7th March 2016


Nanotechnology encompasses physics, chemistry, biology and technology on an atomic and molecular scale from 1 to 100 nanometres (nm) and involves the study and manipulation of materials and their properties based on their nanoscale compositions. The science studies the potential for nano-scale structures and machines influence the material world which can have significant implications to engineers who can create new, unique materials which are designed at the nano level to meet specific design challenges.


Nanotubes are single layers of graphite (one atom thick sheets of carbon commonly called ‘graphene’) that are rolled to form a cylindrical tube. Depending on their use, the walls of the tube can be multiple layers thick with the atoms ordered differently to produce the required characteristics.

Nanotubes have a wide variety of electrical properties which makes them useful for nano-scale conductors, semi-conductors or insulators.

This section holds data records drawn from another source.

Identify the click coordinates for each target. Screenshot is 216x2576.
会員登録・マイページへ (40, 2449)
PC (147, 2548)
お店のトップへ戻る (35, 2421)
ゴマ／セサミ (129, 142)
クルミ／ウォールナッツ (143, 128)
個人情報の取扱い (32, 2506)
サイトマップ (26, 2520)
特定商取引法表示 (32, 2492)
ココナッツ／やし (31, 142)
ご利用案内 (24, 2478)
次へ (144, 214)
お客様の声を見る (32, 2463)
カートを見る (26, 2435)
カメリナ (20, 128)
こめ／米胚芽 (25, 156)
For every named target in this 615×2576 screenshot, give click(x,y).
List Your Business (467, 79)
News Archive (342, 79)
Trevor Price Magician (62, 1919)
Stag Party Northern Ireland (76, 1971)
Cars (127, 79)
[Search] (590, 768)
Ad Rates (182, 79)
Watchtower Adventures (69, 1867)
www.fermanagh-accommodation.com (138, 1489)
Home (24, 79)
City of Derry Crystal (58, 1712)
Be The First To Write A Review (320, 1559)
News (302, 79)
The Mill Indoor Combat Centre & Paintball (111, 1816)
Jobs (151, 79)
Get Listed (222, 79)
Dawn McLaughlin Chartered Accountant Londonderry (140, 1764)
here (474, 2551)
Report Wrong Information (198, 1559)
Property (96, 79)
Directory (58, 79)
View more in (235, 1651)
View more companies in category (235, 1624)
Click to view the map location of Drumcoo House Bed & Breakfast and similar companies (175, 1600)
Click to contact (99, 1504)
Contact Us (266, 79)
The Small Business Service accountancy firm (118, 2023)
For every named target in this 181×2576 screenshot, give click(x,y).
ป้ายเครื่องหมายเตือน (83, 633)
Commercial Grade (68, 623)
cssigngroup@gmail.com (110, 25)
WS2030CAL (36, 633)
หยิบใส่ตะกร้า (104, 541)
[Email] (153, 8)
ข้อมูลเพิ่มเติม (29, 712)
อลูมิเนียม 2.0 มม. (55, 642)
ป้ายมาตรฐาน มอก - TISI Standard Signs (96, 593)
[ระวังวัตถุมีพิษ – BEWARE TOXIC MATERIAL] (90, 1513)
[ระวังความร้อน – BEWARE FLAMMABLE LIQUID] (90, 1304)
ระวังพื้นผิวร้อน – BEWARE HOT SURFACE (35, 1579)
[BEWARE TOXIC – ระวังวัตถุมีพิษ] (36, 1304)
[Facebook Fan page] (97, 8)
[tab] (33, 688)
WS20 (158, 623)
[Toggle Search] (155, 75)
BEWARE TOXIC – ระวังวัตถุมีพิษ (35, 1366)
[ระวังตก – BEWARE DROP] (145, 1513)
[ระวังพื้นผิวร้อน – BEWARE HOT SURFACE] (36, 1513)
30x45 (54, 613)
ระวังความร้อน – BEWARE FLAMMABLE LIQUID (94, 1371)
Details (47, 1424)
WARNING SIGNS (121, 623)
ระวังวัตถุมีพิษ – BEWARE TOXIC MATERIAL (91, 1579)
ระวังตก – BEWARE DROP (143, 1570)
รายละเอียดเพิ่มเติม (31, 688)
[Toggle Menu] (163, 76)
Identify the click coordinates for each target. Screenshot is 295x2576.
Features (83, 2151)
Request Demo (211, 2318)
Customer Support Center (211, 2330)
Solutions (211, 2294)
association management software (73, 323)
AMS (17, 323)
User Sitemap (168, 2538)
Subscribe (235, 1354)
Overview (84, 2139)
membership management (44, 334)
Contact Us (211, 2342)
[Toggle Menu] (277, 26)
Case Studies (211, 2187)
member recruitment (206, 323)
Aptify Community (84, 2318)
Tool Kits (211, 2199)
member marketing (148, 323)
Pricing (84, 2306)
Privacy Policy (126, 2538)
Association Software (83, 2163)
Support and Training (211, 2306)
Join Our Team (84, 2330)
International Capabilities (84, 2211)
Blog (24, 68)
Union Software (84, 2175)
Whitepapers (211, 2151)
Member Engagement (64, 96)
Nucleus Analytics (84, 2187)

In addition, nanotubes have extremely high strength and are the strongest and stiffest materials discovered to date in terms of tensile strength. They are many times higher than steel but at much lighter weight making them a useful material technology for product weight reduction.


Nanotechnology is already used widely in industry but the full potential for the technology is still to be explored. Current uses of nanotechnology include:

• Sporting goods use nanotechnology to become more durable and last longer
• Clothing is manufactured with unique properties such as keeping the wearer cool, contain anti-bacterial agents, become more water resistant or give better protection from UV radiation
• Medical bandages use nanotechnology to include silver to speed up the healing process
• Some sunscreens contain nanoparticles of zinc oxide or titanium oxide. Smaller particles are less visible so don’t produce the white residue that other sunscreens can
• Adding aluminum silicate nanoparticles to scratch-resistant polymer coatings can make the coatings more effective, thus giving better protection to cars and other products


The future of nanotechnology is largely unknown but it has the potential to significantly impact the engineering and manufacturing world. The technology has the potential to allow products to be produced as and when they are needed by individuals with the use of personal ‘nanofactories’ rather than on a mass scale via traditional factories. This process is often referred to as ‘molecular manufacturing’ where, like additive manufacturing, products are built up layer by layer to form the final design. However, as the name suggests, in molecular manufacturing, this is done at the molecular or even atomic level.

Although futuristic, this illustrates the impact that nanotechnology could have on traditional manufacturing processes and distribution models.